Exercise materials:

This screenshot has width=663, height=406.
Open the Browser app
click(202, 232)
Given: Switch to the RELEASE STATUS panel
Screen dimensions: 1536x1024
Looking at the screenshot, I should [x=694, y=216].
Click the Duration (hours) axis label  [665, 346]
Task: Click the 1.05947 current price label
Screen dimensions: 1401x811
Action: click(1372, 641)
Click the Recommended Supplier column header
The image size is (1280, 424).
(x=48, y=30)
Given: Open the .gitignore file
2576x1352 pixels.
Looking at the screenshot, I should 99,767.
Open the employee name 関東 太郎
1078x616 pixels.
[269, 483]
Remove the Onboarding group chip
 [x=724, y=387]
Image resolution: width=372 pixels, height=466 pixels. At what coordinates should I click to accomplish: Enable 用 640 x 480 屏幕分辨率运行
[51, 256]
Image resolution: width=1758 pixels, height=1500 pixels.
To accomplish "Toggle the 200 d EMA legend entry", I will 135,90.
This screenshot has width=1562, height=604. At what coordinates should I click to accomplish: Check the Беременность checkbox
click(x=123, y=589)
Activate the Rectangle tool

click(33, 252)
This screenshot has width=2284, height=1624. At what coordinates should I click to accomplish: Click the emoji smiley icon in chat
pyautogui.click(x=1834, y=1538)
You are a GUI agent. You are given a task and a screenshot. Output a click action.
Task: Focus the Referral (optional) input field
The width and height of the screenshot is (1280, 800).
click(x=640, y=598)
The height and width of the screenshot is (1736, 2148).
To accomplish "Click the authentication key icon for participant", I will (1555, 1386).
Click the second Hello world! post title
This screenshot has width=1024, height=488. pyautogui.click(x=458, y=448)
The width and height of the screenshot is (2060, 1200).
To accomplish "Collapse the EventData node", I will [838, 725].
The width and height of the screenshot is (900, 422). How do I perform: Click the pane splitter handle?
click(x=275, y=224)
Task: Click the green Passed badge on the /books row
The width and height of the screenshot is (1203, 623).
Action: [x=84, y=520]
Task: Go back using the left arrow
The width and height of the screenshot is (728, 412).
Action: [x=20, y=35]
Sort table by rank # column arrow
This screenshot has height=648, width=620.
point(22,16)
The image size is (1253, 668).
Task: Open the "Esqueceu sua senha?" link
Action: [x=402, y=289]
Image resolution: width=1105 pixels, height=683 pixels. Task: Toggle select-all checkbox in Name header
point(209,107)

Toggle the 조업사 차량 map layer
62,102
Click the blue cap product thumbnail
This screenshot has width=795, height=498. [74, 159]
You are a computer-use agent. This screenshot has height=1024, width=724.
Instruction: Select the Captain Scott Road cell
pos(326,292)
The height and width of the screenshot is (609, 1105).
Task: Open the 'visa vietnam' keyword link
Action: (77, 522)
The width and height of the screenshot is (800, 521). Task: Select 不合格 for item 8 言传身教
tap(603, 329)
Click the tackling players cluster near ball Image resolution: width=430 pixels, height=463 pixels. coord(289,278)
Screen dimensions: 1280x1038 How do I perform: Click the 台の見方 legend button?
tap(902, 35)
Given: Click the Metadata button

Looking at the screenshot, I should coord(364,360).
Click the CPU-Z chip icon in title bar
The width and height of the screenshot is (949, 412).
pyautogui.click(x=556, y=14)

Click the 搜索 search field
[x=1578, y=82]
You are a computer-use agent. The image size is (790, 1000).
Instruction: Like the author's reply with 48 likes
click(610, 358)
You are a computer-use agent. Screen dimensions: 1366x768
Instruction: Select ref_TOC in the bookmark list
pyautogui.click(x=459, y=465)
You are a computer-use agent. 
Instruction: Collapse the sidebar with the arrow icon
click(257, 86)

What is expected:
Express every one of the lines above as a JSON list of strings, with one string for each line and blank lines omitted.

Right answer:
[
  "This screenshot has width=663, height=406.",
  "Open the Browser app",
  "click(202, 232)",
  "Given: Switch to the RELEASE STATUS panel",
  "Screen dimensions: 1536x1024",
  "Looking at the screenshot, I should [x=694, y=216].",
  "Click the Duration (hours) axis label  [665, 346]",
  "Task: Click the 1.05947 current price label",
  "Screen dimensions: 1401x811",
  "Action: click(1372, 641)",
  "Click the Recommended Supplier column header",
  "The image size is (1280, 424).",
  "(x=48, y=30)",
  "Given: Open the .gitignore file",
  "2576x1352 pixels.",
  "Looking at the screenshot, I should 99,767.",
  "Open the employee name 関東 太郎",
  "1078x616 pixels.",
  "[269, 483]",
  "Remove the Onboarding group chip",
  " [x=724, y=387]",
  "Image resolution: width=372 pixels, height=466 pixels. At what coordinates should I click to accomplish: Enable 用 640 x 480 屏幕分辨率运行",
  "[51, 256]",
  "Image resolution: width=1758 pixels, height=1500 pixels.",
  "To accomplish \"Toggle the 200 d EMA legend entry\", I will 135,90.",
  "This screenshot has width=1562, height=604. At what coordinates should I click to accomplish: Check the Беременность checkbox",
  "click(x=123, y=589)",
  "Activate the Rectangle tool",
  "click(33, 252)",
  "This screenshot has width=2284, height=1624. At what coordinates should I click to accomplish: Click the emoji smiley icon in chat",
  "pyautogui.click(x=1834, y=1538)",
  "You are a GUI agent. You are given a task and a screenshot. Output a click action.",
  "Task: Focus the Referral (optional) input field",
  "The width and height of the screenshot is (1280, 800).",
  "click(x=640, y=598)",
  "The height and width of the screenshot is (1736, 2148).",
  "To accomplish \"Click the authentication key icon for participant\", I will (1555, 1386).",
  "Click the second Hello world! post title",
  "This screenshot has width=1024, height=488. pyautogui.click(x=458, y=448)",
  "The width and height of the screenshot is (2060, 1200).",
  "To accomplish \"Collapse the EventData node\", I will [838, 725].",
  "The width and height of the screenshot is (900, 422). How do I perform: Click the pane splitter handle?",
  "click(x=275, y=224)",
  "Task: Click the green Passed badge on the /books row",
  "The width and height of the screenshot is (1203, 623).",
  "Action: [x=84, y=520]",
  "Task: Go back using the left arrow",
  "The width and height of the screenshot is (728, 412).",
  "Action: [x=20, y=35]",
  "Sort table by rank # column arrow",
  "This screenshot has height=648, width=620.",
  "point(22,16)",
  "The image size is (1253, 668).",
  "Task: Open the \"Esqueceu sua senha?\" link",
  "Action: [x=402, y=289]",
  "Image resolution: width=1105 pixels, height=683 pixels. Task: Toggle select-all checkbox in Name header",
  "point(209,107)",
  "Toggle the 조업사 차량 map layer",
  "62,102",
  "Click the blue cap product thumbnail",
  "This screenshot has width=795, height=498. [74, 159]",
  "You are a computer-use agent. This screenshot has height=1024, width=724.",
  "Instruction: Select the Captain Scott Road cell",
  "pos(326,292)",
  "The height and width of the screenshot is (609, 1105).",
  "Task: Open the 'visa vietnam' keyword link",
  "Action: (77, 522)",
  "The width and height of the screenshot is (800, 521). Task: Select 不合格 for item 8 言传身教",
  "tap(603, 329)",
  "Click the tackling players cluster near ball Image resolution: width=430 pixels, height=463 pixels. coord(289,278)",
  "Screen dimensions: 1280x1038 How do I perform: Click the 台の見方 legend button?",
  "tap(902, 35)",
  "Given: Click the Metadata button",
  "Looking at the screenshot, I should coord(364,360).",
  "Click the CPU-Z chip icon in title bar",
  "The width and height of the screenshot is (949, 412).",
  "pyautogui.click(x=556, y=14)",
  "Click the 搜索 search field",
  "[x=1578, y=82]",
  "You are a computer-use agent. The image size is (790, 1000).",
  "Instruction: Like the author's reply with 48 likes",
  "click(610, 358)",
  "You are a computer-use agent. Screen dimensions: 1366x768",
  "Instruction: Select ref_TOC in the bookmark list",
  "pyautogui.click(x=459, y=465)",
  "You are a computer-use agent. ",
  "Instruction: Collapse the sidebar with the arrow icon",
  "click(257, 86)"
]